We have adopted various accounting policies that govern the application of accounting principles generally accepted in the United States in the preparation of our financial statements. Certain accounting policies involve significant judgments and assumptions by us that have a material impact on the carrying value of certain assets and liabilities. We consider these accounting judgments and assumptions to be our critical accounting estimates. The judgments and assumptions we use are based on historical experience and other factors, which we believe to be reasonable under the circumstances. Because of the nature of the judgments and assumptions we make, actual results could differ from these judgments and estimates which could have a material impact on our carrying values of assets and liabilities and our results of operations.

Allowance for Loan Losses

We believe the allowance for loan losses is a critical accounting estimate that requires the most significant judgments and assumptions used in preparation of our consolidated financial statements. Because the allowance for loan losses is replenished through a provision for loan losses that is charged against earnings, our subjective determinations regarding the allowance affect our earnings directly. Refer to the portion of this discussion that addresses our allowance for loan losses for a description of our processes and methodology for determining our allowance for loan losses.

A loan is considered impaired, based on current information and events, if it is probable that we will be unable to collect the scheduled payments of principal or interest when due according to the contractual terms of the loan agreement.

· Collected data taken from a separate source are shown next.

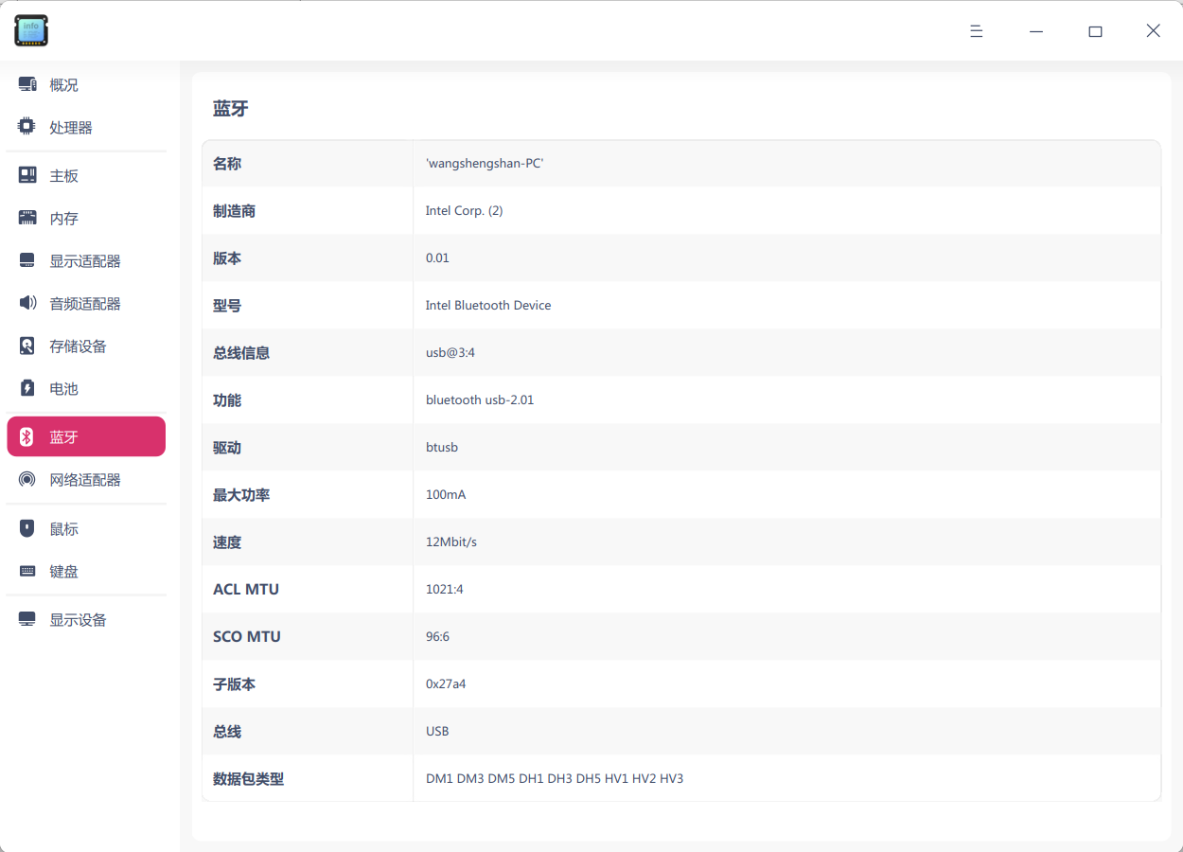Click the 'wangshengshan-PC' name value
The image size is (1183, 852).
coord(485,163)
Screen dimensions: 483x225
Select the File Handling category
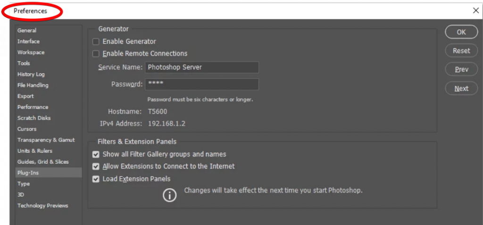(x=33, y=85)
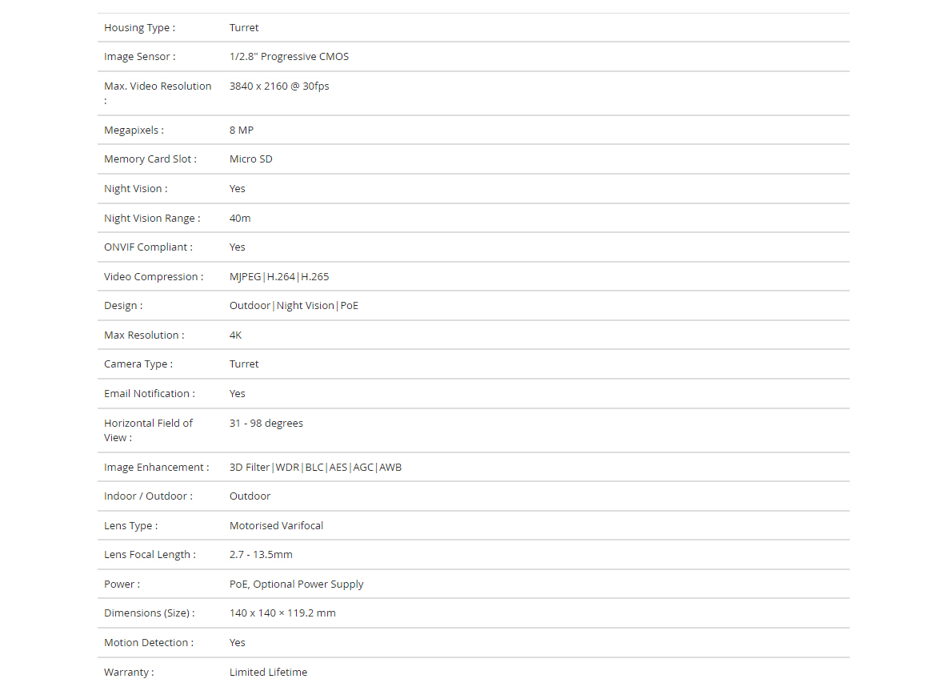948x699 pixels.
Task: Click the Camera Type label
Action: coord(138,364)
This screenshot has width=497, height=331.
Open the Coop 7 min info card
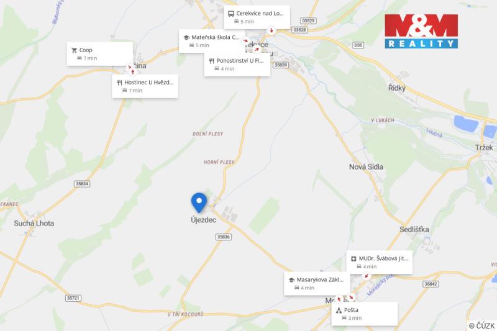[x=100, y=54]
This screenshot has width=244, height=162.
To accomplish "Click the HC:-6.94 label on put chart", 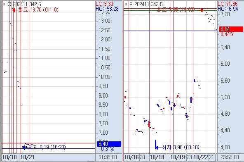I will 228,9.
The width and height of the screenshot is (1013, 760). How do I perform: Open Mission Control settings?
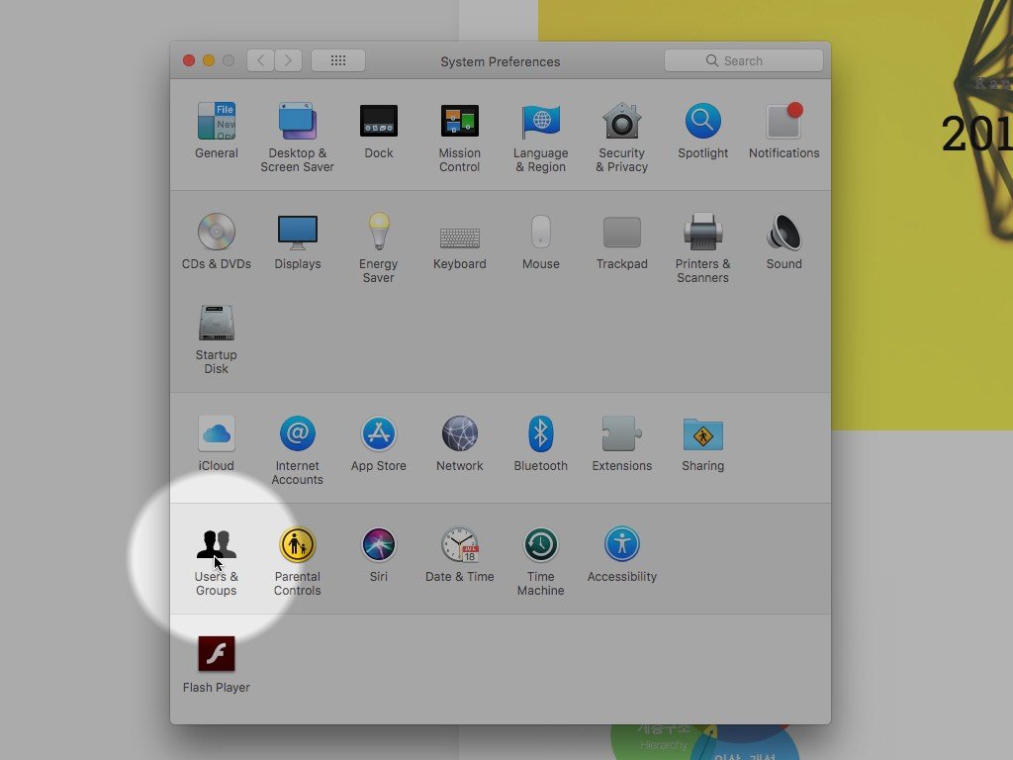click(459, 122)
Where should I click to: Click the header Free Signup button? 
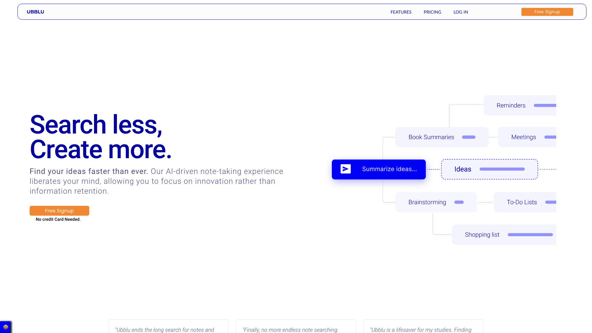click(x=547, y=11)
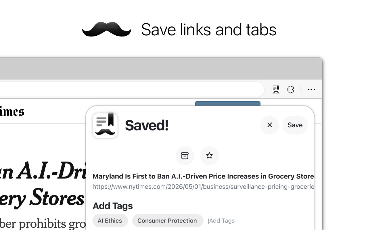Toggle the star favorite button
368x230 pixels.
point(209,156)

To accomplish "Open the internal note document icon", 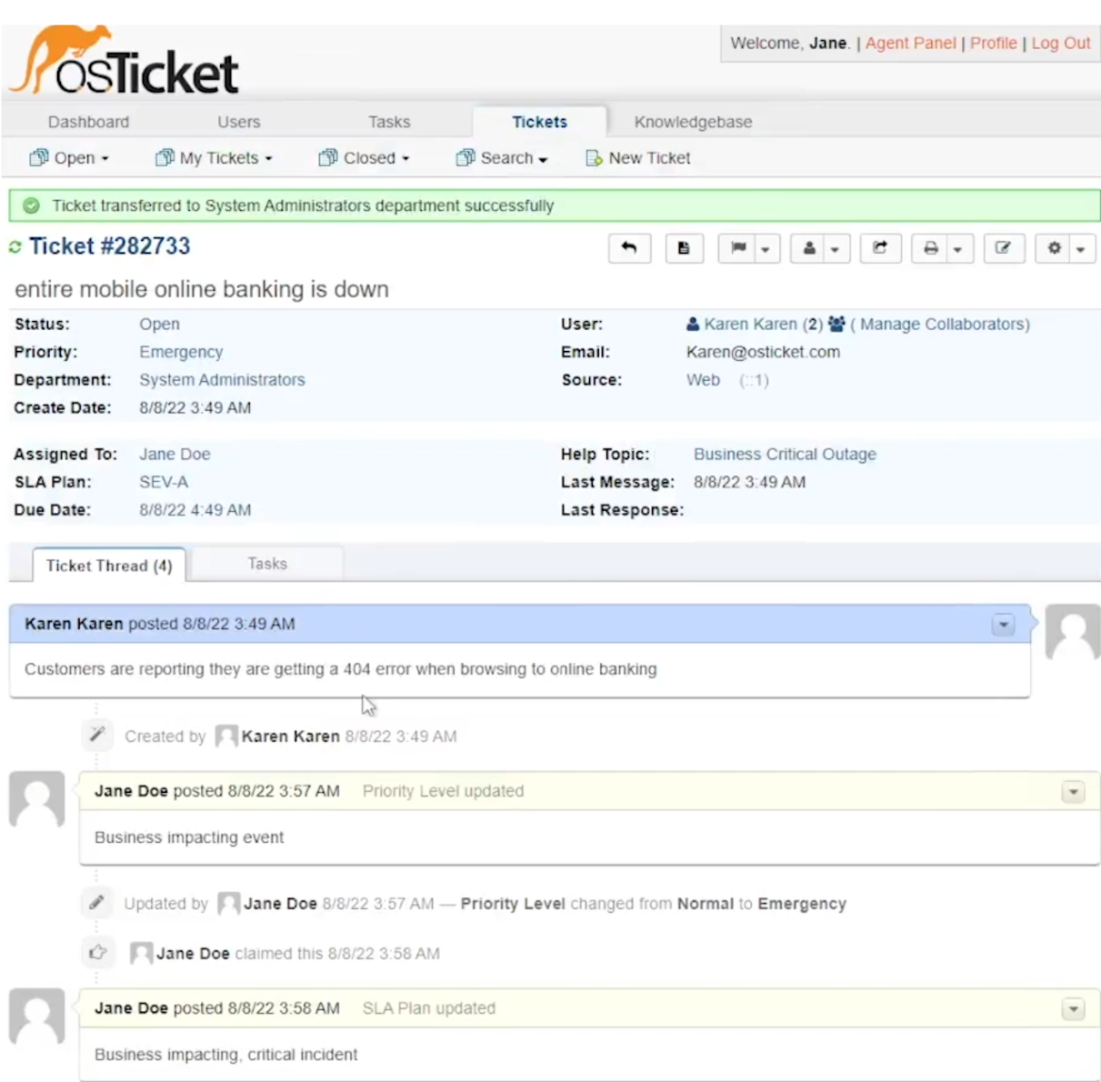I will pos(684,247).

Uncollateralized loans are measured for impairment based on the present value of expected future cash flows discounted at the historical effective interest rate, while all collateral-dependent loans are measured for impairment based on the fair value of the collateral.

We use several factors in determining if a loan is impaired. The internal asset classification procedures include a thorough review of significant loans and lending relationships and include the accumulation of related data. This data includes loan payment status, borrowers' financial data, and borrowers' operating factors such as cash flows, operating income or loss, etc.

The allowance for loan losses is established through charges to earnings in the form of a provision for loan losses. Increases and decreases in the allowance due to changes in the measurement of the impaired loans are included in the provision for loan losses. Loans continue to be classified as impaired unless they are brought fully current and the collection of scheduled interest and principal is considered probable. When a loan or portion of a loan is determined to be uncollectible, the portion deemed uncollectible is charged against the allowance and subsequent recoveries, if any, are credited to the allowance.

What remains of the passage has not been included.